Start of EXTRACTED TEXT

Canty
Canty has something unique. An East London multi-disciplinarian who blends the old with the new, the sacred with the profane, the tender with the explicit, their output both as a songwriter and visual artist occupies its own lane. Moving and distinctive, Canty’s incoming album ‘Dim Binge’ is their truest testimony yet, a work of scorched autobiography that feels utterly distinctive.
The songs on ‘Dim Binge’ have deep roots. The record reaches back to Canty’s earliest memories, before tackling their most recent dilemmas. A project prompted by what they term as “a few before-and-after moments” it looks beyond these crises to supply something universal. “Songwriting is something that just makes sense to me,” Canty says. “I love how melodies and words intersect. It’s sacred to me.”
Working from a mate’s flat Canty started “spewing ideas out” in an epic fit of creativity, matching musical exhalation to hours spent carving, scratching, and scribbling portraits on old pieces of cardboard. Canty began patching these together, a collage-like approach creating something multi-faceted, complex, but wholly striking. As Canty puts it, the sessions were “a binge cocktail of self-care, psilocybin and self-recording.”
Lead single ‘Mirrorball’ is a striking entrance point – a work of revelation that faces up to a huge personal challenge. “About a year ago my legs went numb,” Canty recalls. “Then I ended up going to hospital for a little while… and I was diagnosed with MS.” The song’s lyrics even reference this diagnosis, with the words “cables in my spine” becoming a loose echo of a doctor’s prognosis. The song goes beyond that, though – laced with information and detail, it’s a reference to the overwhelming internal landscape verging on euphoria, whether that’s anxiety, sensory overload, or the legacy of trauma.

End of EXTRACTED TEXT

**LIST OF TASKS:**
**a)** In the Canty profile, rewrite the passage from "Lead single ‘Mirrorball’" up to and including "legacy of trauma.", replacing "legs" with "arms".
**b)** According to the Canty profile, what was Canty diagnosed with after going to hospital?
**c)** Write the next part of the Canty profile, picking up after its final sentence.

Start of MATERIAL PROVIDED

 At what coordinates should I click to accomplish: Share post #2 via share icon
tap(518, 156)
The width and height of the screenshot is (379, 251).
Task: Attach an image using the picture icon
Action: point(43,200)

End of MATERIAL PROVIDED

**ANSWERS PROVIDED:**
**a)**
Lead single ‘Mirrorball’ is a striking entrance point – a work of revelation that faces up to a huge personal challenge. “About a year ago my arms went numb,” Canty recalls. “Then I ended up going to hospital for a little while… and I was diagnosed with MS.” The song’s lyrics even reference this diagnosis, with the words “cables in my spine” becoming a loose echo of a doctor’s prognosis. The song goes beyond that, though – laced with information and detail, it’s a reference to the overwhelming internal landscape verging on euphoria, whether that’s anxiety, sensory overload, or the legacy of trauma.

**b)** Canty was diagnosed with MS.

**c)**
Take the lyrical motif of ‘St Marks’ – penned during lockdown, it’s a reference to the inevitability of life’s crises. “I guess it’s about pushing through a bad situation and getting out the other side.” Yet the song doesn’t revel in darkness – Canty embodies a sense of perseverance and pursuance.
‘Follower’ is an “inverted stalker tune”, playing with imagery of self-checkout cameras and facial recognition software. “It’s about wilfully assimilating ourselves into digital information networks, it’s a love song about mass surveillance.”
The album is matched to a book of drawings from this multi-faceted artist, and it’s given unity by elements of their live performances, with Canty helming pop-up events at underground venues across East London. The notion of performance is key here, with ‘Being It’ finding Canty covering an Arthur Russell deep cut. “I’m quite needle-phobic,” Canty reveals, “so every time I have to be given an injection I’ll play that song.”
Someone who relishes connection, Canty is making a huge impression. Playing key sets at The Great Escape and Simple Things Festival, their early work was beloved by 6Music and KCRW Morning Becomes Eclectic. Working with pivotal imprint Full Time Hobby, ‘Dim Binge’ is both an exhalation, and a clearing of the decks. “This album has been a learning process – what works for me, what I like. A way to make sure that music isn’t the problem, it’s the solution”.